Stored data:
((
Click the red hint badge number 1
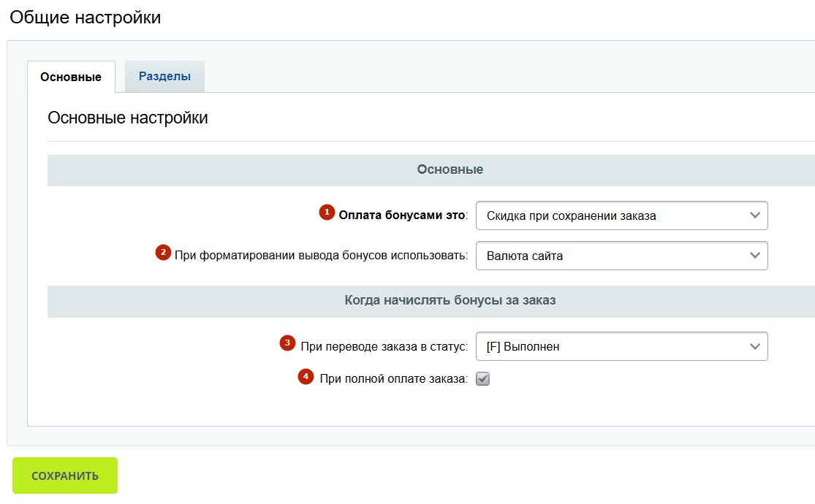 coord(326,212)
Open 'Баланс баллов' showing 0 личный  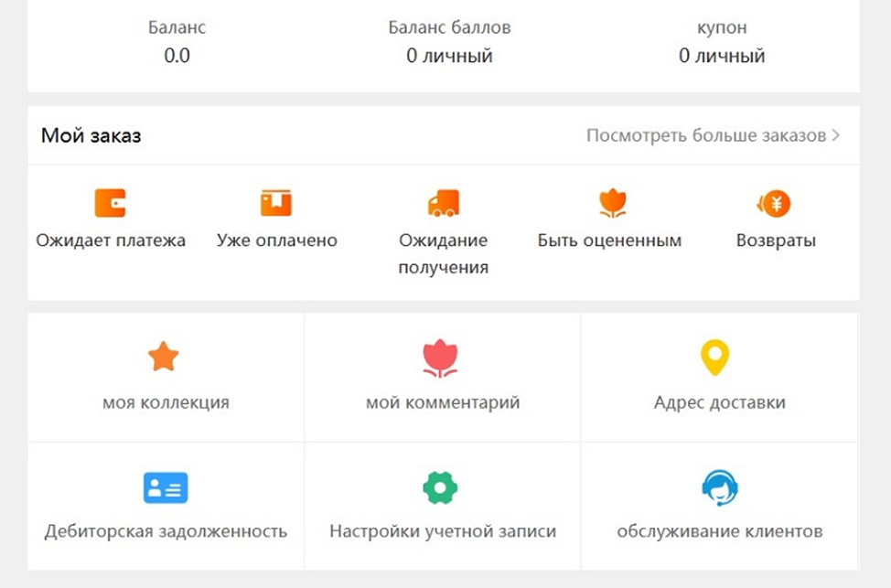coord(450,55)
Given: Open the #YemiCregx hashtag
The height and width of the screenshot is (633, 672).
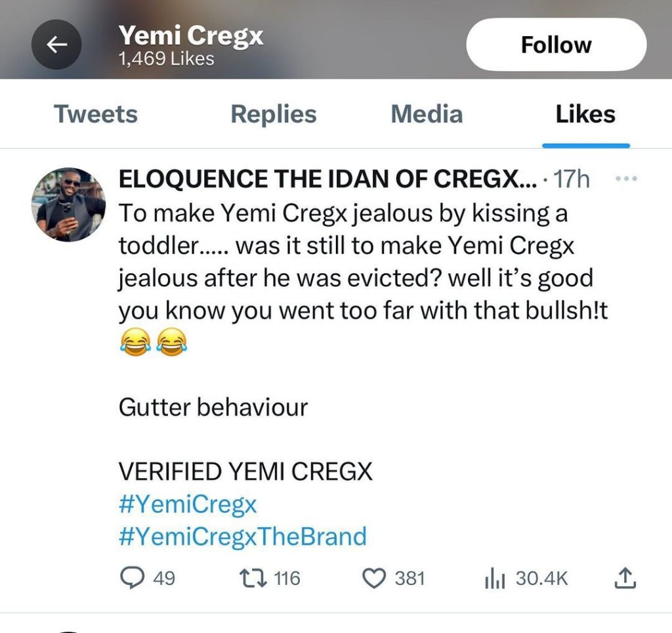Looking at the screenshot, I should (188, 505).
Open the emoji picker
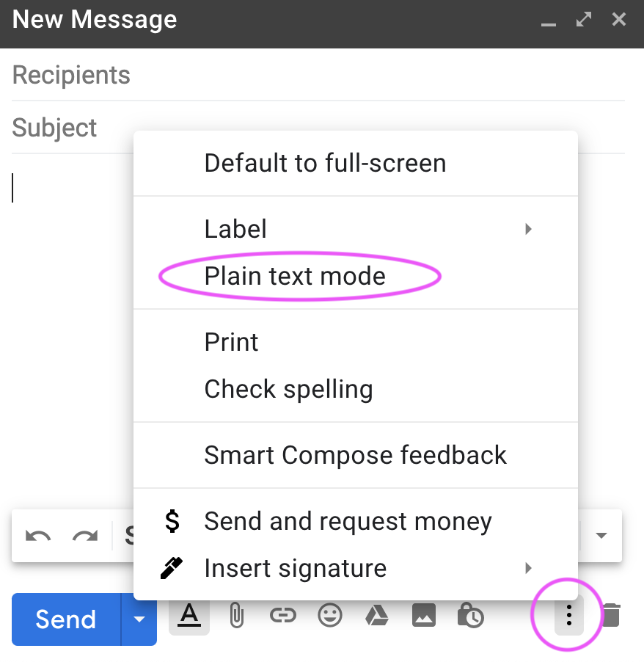The image size is (644, 662). 330,616
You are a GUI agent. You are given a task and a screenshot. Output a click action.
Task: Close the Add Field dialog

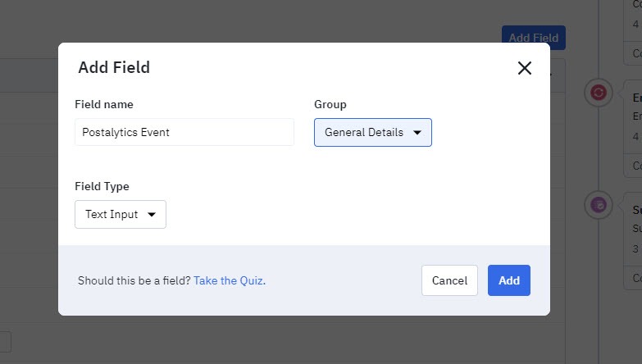(525, 68)
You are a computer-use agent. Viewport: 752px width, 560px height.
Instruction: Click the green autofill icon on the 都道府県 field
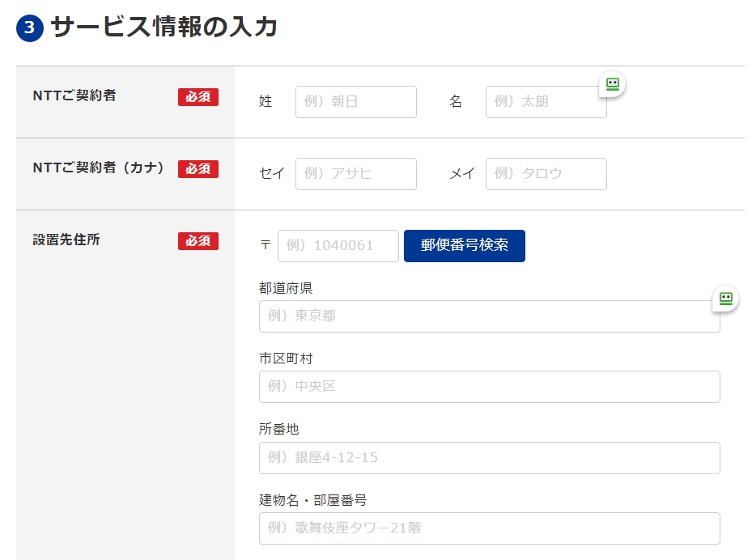pos(725,298)
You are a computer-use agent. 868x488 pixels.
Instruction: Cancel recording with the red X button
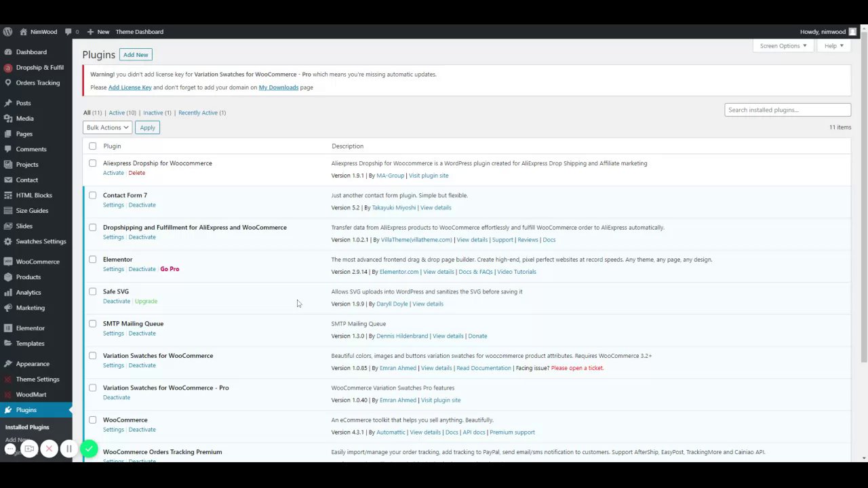[x=49, y=449]
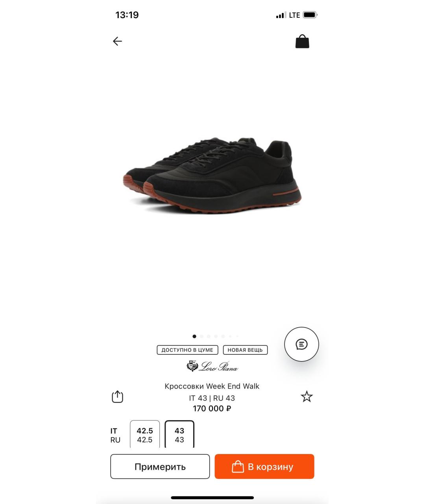
Task: Open the shopping bag icon
Action: (x=302, y=41)
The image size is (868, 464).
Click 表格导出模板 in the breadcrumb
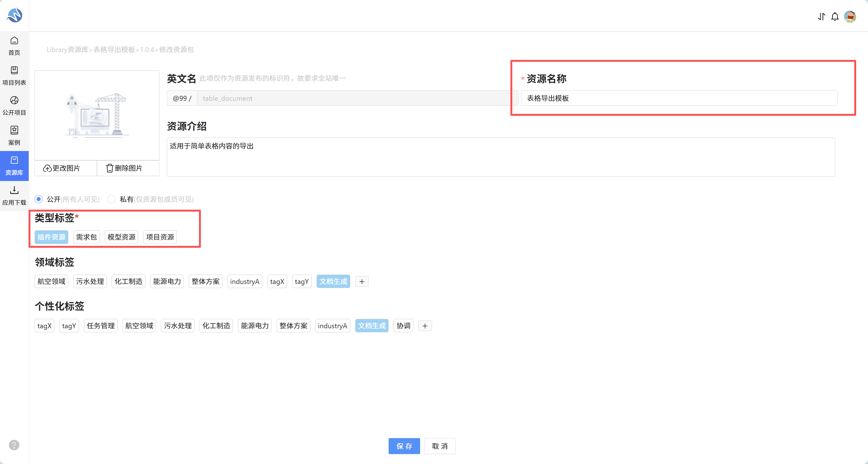click(x=114, y=50)
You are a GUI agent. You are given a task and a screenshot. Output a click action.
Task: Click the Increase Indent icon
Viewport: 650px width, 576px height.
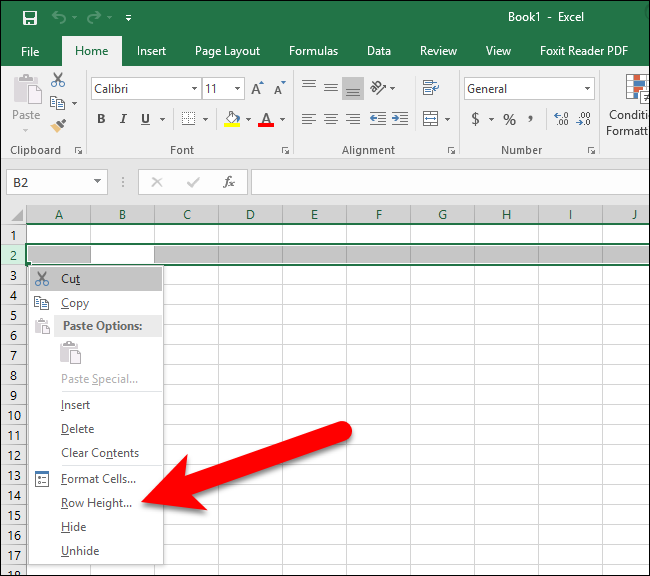click(400, 119)
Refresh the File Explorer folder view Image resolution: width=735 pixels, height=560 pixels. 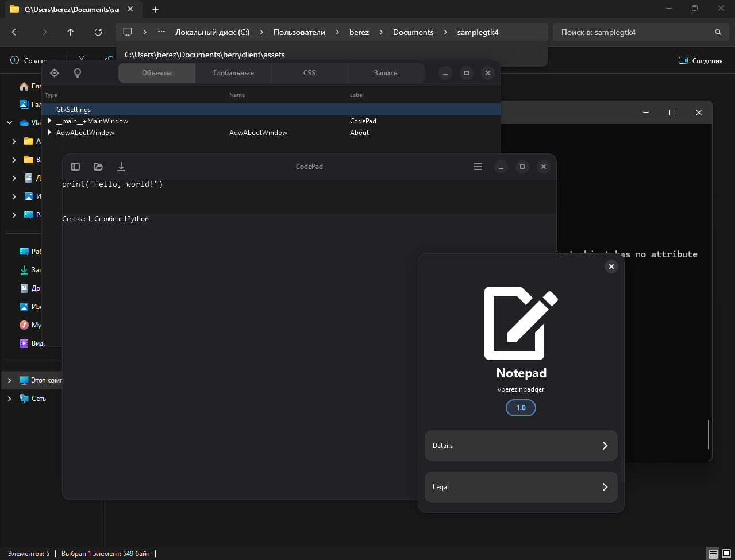pyautogui.click(x=98, y=32)

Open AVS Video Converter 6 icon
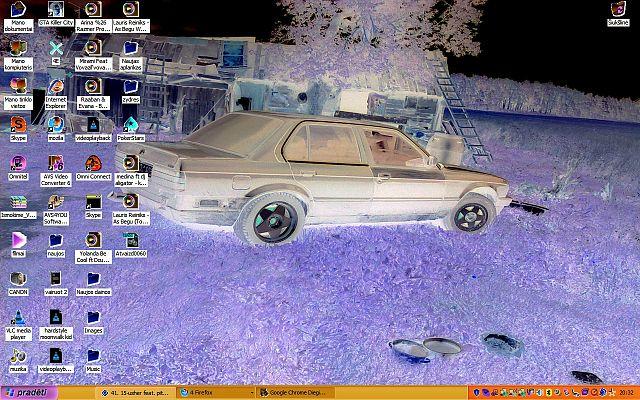[56, 163]
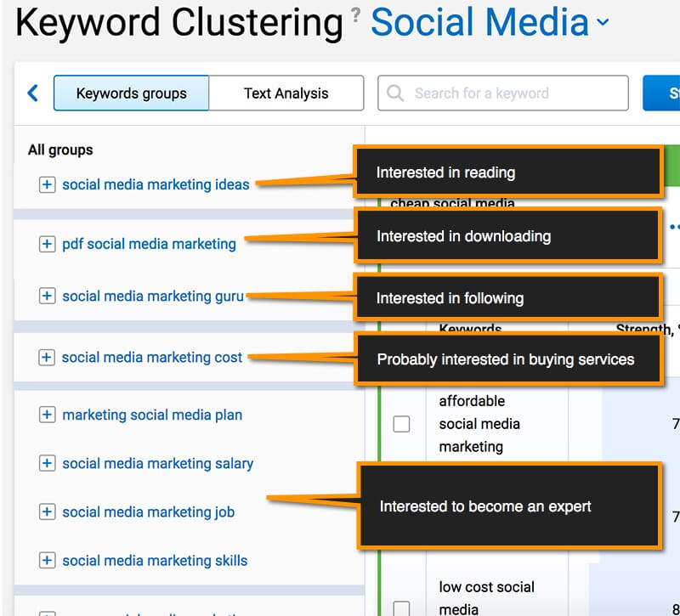This screenshot has height=616, width=680.
Task: Check the affordable social media marketing checkbox
Action: click(401, 424)
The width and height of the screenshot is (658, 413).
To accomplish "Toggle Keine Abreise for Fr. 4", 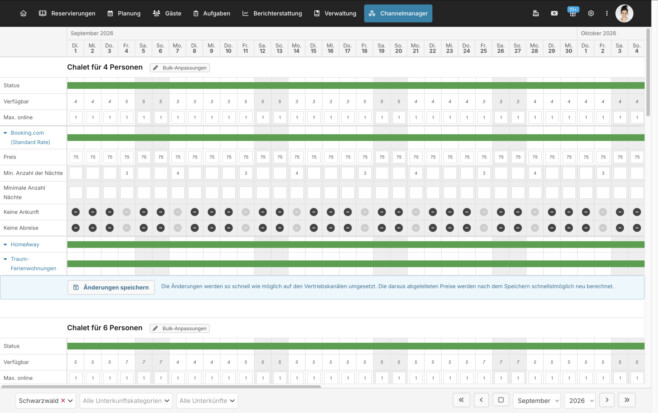I will [x=127, y=228].

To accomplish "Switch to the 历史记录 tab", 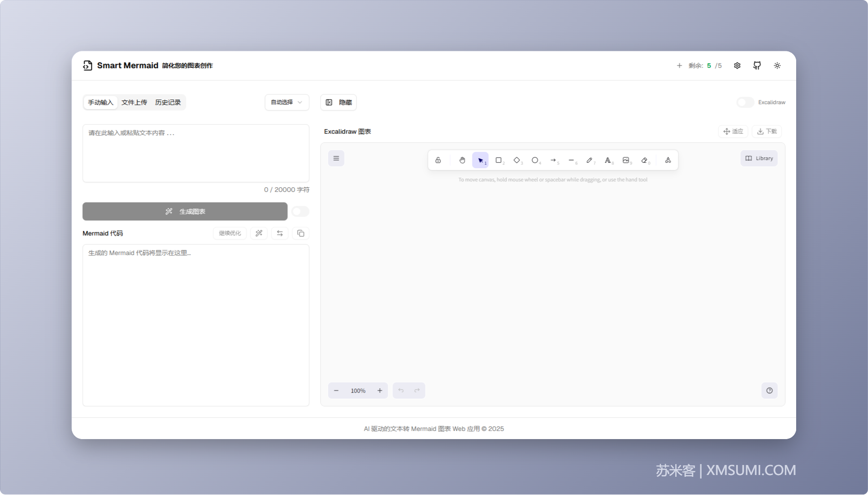I will click(168, 102).
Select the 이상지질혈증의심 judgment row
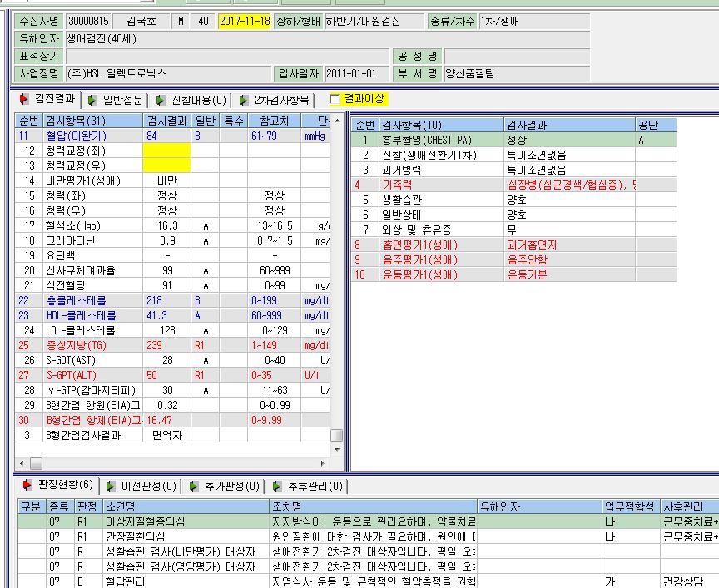 pyautogui.click(x=368, y=521)
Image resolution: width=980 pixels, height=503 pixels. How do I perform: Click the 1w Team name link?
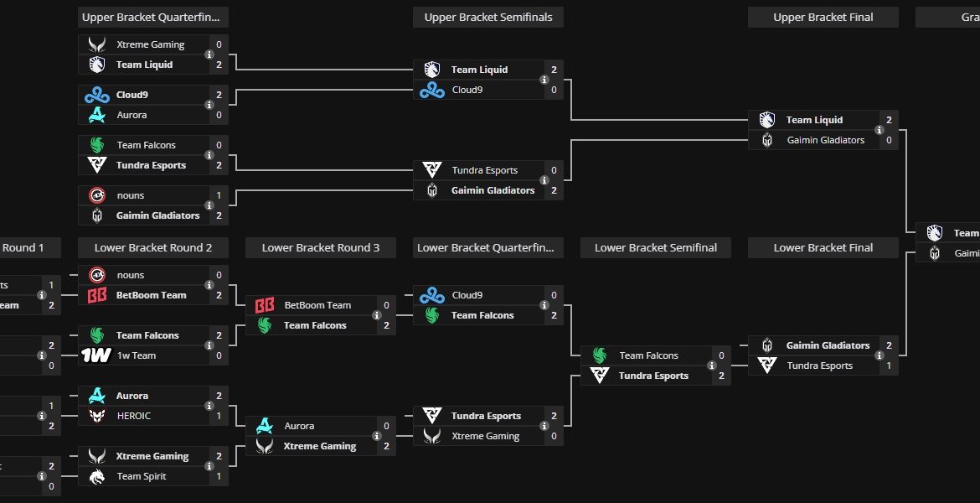click(x=136, y=355)
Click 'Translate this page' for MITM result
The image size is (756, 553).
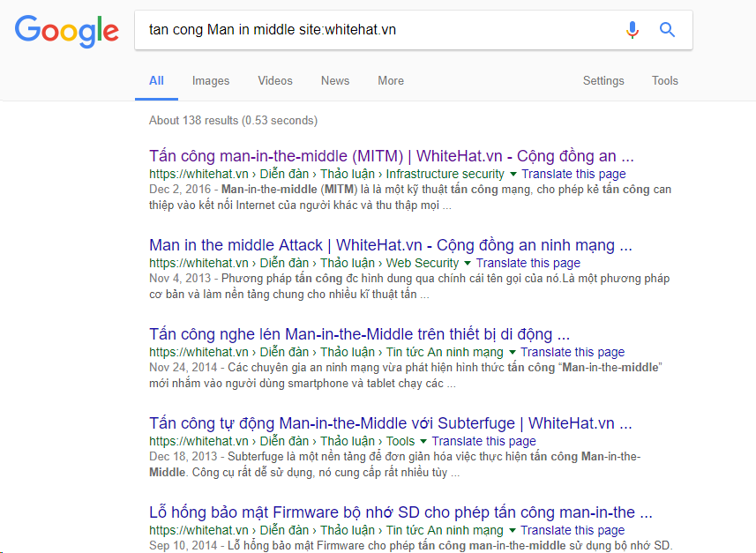coord(573,175)
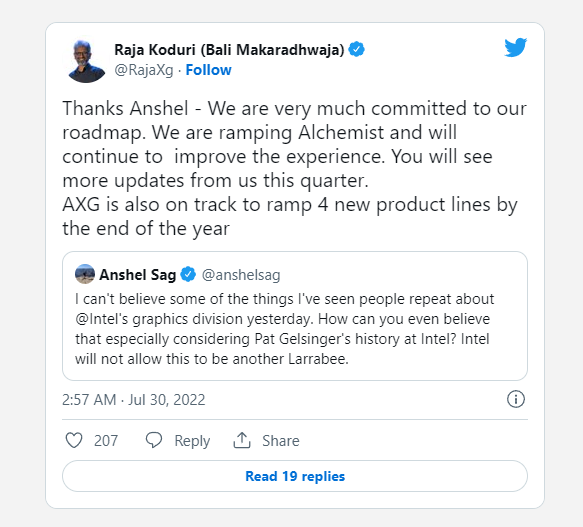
))
[EXERCISE PROMPT]:
Reproduce only the lines from the line with "Click 'Translate this page' for MITM result" to the end of the entries. Keep both ends, copy them exactly, and omit every picture.

[PROBLEM SOLUTION]:
Click 'Translate this page' for MITM result
The image size is (756, 553).
coord(573,175)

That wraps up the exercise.